British inventor Clive Sinclair shows off his mini television. Noting the thickness of Tintin's glasses, it's really all a matter of perspective. Well, people today do watch videos on their phones.



Flying Platform, 1956 

Flying platforms being tested at an Air Force base. Jet-pack!


 
Beating Breasts, 1963 

A pair of artificial breasts with a built-in heartbeat. An invention from — where else? — Japan intended as a sleeping aid for very young children. For teenage boys and adult males as well, I'm sure.




Venetian Blind Sunglasses, 1950 

 
An example of a pre-psychedelic era invention @#$%^&* Bang Bing !@#Ayee




Birdman Suit, 1955 

Birdman Leo Valentin demonstrates his method of flying from a special harness. Valentin died when his invention failed him after jumping out of an airplane in 1956. R.I.P, Birdie NumNum. You're always flying now.

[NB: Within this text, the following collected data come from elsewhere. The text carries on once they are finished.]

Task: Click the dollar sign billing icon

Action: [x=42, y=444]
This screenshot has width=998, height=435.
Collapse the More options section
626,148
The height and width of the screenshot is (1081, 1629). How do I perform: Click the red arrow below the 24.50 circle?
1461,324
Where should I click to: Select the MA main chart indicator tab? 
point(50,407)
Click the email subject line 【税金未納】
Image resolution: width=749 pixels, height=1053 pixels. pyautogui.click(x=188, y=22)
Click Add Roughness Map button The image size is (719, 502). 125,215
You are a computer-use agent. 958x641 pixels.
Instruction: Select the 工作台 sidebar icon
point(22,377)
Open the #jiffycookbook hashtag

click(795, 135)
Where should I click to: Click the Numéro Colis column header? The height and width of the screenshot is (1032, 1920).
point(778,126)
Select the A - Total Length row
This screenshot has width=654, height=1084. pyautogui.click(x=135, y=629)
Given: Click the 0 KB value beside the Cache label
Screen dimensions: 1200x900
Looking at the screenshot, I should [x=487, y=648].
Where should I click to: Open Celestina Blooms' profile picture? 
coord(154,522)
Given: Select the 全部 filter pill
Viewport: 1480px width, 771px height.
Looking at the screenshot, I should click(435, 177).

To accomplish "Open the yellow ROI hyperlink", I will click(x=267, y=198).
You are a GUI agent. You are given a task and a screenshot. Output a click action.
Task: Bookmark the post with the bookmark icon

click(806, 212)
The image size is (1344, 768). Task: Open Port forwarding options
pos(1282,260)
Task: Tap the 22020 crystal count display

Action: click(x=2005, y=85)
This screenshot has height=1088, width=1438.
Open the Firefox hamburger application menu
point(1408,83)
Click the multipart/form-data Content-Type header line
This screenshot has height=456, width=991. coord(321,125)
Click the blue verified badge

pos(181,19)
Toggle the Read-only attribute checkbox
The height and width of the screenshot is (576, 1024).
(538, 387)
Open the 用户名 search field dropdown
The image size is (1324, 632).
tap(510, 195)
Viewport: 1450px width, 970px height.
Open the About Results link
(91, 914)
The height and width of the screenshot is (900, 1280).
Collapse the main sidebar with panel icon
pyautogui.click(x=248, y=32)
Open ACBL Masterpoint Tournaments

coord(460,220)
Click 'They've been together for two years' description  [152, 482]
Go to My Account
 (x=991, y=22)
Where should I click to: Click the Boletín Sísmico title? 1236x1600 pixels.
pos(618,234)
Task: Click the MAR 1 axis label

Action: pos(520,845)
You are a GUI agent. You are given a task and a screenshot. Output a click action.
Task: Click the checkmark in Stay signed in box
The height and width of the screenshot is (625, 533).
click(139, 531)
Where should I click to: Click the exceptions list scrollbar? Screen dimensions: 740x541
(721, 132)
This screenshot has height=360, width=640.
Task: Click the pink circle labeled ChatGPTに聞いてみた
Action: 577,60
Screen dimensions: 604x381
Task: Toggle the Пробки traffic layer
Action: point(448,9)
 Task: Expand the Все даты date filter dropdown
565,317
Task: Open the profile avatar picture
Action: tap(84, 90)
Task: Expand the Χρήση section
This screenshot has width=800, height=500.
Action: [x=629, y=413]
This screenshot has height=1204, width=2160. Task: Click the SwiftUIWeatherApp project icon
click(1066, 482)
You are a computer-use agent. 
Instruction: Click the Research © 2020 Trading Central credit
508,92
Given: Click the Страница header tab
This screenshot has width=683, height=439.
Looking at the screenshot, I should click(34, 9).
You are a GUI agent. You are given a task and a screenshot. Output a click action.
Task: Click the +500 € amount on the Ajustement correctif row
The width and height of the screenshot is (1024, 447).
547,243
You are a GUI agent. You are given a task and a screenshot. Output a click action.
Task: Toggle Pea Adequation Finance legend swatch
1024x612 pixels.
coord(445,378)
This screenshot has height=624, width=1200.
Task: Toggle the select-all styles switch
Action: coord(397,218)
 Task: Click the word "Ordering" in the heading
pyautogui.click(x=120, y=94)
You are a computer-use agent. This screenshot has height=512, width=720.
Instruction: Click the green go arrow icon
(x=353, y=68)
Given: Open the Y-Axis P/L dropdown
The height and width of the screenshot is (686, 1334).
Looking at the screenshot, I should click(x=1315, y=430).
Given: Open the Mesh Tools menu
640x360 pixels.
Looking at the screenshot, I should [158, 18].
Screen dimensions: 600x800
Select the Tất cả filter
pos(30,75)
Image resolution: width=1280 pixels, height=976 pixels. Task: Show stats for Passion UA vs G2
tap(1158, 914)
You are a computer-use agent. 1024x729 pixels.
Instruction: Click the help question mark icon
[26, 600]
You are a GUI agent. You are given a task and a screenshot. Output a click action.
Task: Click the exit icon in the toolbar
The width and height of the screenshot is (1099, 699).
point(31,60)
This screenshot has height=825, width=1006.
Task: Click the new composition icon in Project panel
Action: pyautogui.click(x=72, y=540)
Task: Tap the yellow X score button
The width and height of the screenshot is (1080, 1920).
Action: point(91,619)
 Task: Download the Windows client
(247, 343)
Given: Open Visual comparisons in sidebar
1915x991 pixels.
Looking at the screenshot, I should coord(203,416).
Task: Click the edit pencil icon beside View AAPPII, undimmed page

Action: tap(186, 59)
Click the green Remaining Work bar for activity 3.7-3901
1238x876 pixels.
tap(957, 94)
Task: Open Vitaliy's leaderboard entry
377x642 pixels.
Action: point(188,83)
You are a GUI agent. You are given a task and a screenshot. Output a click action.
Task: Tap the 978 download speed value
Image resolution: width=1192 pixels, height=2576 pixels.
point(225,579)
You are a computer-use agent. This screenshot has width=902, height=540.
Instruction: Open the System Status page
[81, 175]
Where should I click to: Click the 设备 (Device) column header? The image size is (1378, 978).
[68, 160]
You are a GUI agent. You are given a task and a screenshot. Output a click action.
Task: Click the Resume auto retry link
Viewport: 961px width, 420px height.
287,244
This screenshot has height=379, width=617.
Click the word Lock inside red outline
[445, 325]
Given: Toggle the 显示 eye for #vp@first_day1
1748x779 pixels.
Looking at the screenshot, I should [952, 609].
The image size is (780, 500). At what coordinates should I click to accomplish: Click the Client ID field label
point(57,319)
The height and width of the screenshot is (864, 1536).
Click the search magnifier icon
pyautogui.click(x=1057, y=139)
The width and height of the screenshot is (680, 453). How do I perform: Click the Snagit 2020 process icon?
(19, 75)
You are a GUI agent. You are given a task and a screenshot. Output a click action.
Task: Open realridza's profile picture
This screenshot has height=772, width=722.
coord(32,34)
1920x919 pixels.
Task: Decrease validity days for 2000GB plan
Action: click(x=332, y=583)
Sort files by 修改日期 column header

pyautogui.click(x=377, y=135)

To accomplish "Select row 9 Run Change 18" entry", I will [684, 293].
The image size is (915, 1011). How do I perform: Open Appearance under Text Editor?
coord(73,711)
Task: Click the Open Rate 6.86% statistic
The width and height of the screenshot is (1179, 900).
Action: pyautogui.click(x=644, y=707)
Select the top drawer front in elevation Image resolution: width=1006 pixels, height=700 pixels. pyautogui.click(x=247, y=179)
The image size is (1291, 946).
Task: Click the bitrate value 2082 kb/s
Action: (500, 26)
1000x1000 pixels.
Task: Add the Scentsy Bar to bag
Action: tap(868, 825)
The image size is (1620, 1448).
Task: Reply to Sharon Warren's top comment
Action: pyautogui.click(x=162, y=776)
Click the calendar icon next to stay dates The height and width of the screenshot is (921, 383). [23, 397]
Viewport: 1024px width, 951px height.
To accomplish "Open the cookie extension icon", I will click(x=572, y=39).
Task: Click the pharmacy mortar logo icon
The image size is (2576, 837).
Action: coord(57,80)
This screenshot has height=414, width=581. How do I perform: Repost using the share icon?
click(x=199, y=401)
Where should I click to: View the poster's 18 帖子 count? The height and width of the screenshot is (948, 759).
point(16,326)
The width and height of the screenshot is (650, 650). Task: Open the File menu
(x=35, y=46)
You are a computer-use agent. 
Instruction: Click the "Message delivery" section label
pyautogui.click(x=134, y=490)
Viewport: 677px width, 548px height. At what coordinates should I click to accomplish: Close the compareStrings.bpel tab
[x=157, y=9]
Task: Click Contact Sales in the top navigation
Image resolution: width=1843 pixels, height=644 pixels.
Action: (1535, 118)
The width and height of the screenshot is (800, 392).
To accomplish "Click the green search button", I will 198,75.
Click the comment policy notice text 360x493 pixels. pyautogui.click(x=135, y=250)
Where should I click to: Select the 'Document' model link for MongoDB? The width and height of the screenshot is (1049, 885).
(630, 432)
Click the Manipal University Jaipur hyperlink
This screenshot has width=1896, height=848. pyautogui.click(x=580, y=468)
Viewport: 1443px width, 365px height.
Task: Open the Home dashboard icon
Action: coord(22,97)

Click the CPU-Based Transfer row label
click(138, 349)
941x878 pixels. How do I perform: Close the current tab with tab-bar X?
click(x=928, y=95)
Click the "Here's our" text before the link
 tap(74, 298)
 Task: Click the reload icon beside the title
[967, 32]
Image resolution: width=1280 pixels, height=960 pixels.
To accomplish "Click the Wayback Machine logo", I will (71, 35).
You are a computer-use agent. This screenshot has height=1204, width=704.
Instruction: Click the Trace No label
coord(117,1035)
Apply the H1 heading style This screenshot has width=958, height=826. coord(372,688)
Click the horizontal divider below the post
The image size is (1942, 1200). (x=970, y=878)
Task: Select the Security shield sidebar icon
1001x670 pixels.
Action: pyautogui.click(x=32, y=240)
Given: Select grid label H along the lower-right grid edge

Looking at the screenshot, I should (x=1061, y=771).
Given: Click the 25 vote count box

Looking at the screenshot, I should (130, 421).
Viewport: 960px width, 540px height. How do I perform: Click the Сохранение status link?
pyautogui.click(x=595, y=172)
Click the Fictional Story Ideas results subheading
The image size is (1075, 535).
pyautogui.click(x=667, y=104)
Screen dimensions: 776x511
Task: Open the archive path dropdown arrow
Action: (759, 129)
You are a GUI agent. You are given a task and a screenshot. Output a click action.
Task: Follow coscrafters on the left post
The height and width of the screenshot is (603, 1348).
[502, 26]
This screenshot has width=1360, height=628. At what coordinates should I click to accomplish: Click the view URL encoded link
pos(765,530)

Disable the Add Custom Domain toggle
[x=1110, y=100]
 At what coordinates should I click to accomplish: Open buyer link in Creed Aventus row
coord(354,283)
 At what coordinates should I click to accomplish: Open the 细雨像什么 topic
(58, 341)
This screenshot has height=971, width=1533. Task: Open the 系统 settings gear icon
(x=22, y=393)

 Phone-Answering Robot, 1964 

A robot designed by Claus Scholz of Vienna answers the phone, though it cannot speak. Halfway there, Claus. Answer machine level: -17.



Baby Holder, 1937 

Jack Milford, player with the Wembley Monarchs ice hockey team, has invented a carrying device so that his baby can join his wife and himself on the ice. Because babies deserve it, that's why. 



Sea-Shoes, 1962 

Inventor M W Hulton demonstrates his sea-shoes and duckfoot propellers on the Grand Union Canal, England. These guys had a serious misunderstanding of what water fun really is.



T.V. Glasses, 1963 

Inventor Hugo Gernsback with his T.V. Glasses. His youngest son works for Google now. Wink.



Cat-Mew Machine, 1963 

This mechanical cat can meow ten times a minute and the eyes light up each time. The device for scaring rats and mice is from Japan and is powered by a two-watt motor. It's always them and cats, huh.



Dog Restrainer, 1940 

Pizza Dog?

Cigarette Holder Built For Two, 1955

Gotta love the holding hand bit and the cheeky looks.



External Turkey Roaster, 1966


That "Right before the concert" shot. Jet-pack!